Consortium scientists are asking similar questions about marine mammals, and are using devices with similar sensors to find the answers. For example, it is now possible to track the detailed movements of fur seals at sea, and calculate how much energy they expend while diving and swimming using tri-dimensional accelerometers. This information helps to understand how much energy they spend during their daily lives and consequently how much food they need to meet their energetic needs.
Without such devices, it would be impossible to obtain important biometric information about these marine mammals, who range freely over hundreds of kilometers in some of the most remote parts of the oceans. Some of these populations have declined suddenly, and research on energetics helps to understand why.
In a new Consortium study, researchers tracked the movements at sea of two species of fur seals: northern fur seals living in the northern hemisphere, and Antarctic fur seals living in the southern hemisphere.
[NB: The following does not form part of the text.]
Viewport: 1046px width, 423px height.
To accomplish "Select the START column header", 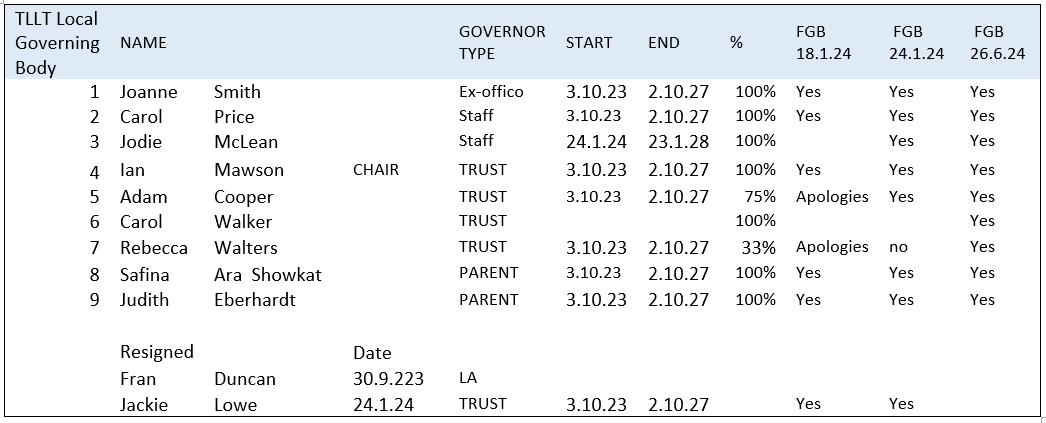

They analyzed flipper strokes to estimate the amount of energy expended during various activities. The study, led by Dr Tiphaine Jeanniard-du-Dot, was published in Nature Scientific Reports.
“We set out to answer two questions,” says Jeanniard-du-Dot, who completed the study as part of her PhD research. “First, can we identify flipper strokes in the acceleration signals recorded by the devices? And second, can we predict energy expenditures by counting the flipper strokes in both species of fur seal, over a wide range of behaviors at sea?”
Fur seals at sea spend most of their time diving, swimming slightly below the surface, or resting at the surface, says Jeanniard-du-Dot. Each flipper stroke causes a momentary acceleration that is detected and stored in the tracking device. In their analysis, the researchers worked to isolate the animal’s own movements from the background “noise” generated by waves, currents and wind.
“It was easy to detect flipper strokes when the seals were underwater and diving, because there was less noise from wind or waves,” she says. “The signals were less clear when the animals were swimming at or slightly below the surface, but we could still detect them. When the fur seals were moving slowly at the surface, grooming or resting, it was difficult to detect anything at all.”
The scientists were surprised to find some consistency between flipper strokes among the northern fur seals in the Alaskan Bering Sea, and the Antarctic fur seals in the Southern Ocean and Antarctic peninsula. Each species used a similar number of flipper strokes to travel the same distance, had the same swimming rhythm, and expended the same amount of energy. However, while diving the smaller Antarctic fur seals expended slightly more energy to accelerate, likely due to their smaller flipper size.
In addition to counting the number of strokes, the scientists also assessed the relative power of each stroke by measuring its amplitude, or intensity.
“A big flipper stroke generates more acceleration, and requires more energy, than a small flipper stroke,” says Jeanniard-du-Dot. “We found that measuring amplitude was a better predictor of energy expenditure over the whole range of behaviors during an entire foraging trip. If we want to get a better estimate of what is going on overall, we should take amplitude into account and not simply measure the number of flipper strokes.”
As a field biologist, Jeanniard-du-Dot believes that understanding basic energetics is fundamental to estimating what fur seals need to survive and reproduce successfully.
“Just as a person couldn’t run a marathon on a diet of two salads per day, we can’t expect fur seals to thrive in the wild if they aren’t getting the calories they need,” she says. “By using acceleration data to estimate the energy they expend, we are a step closer to understanding how much food they need, and eventually, how best to manage and share the ocean’s resources.”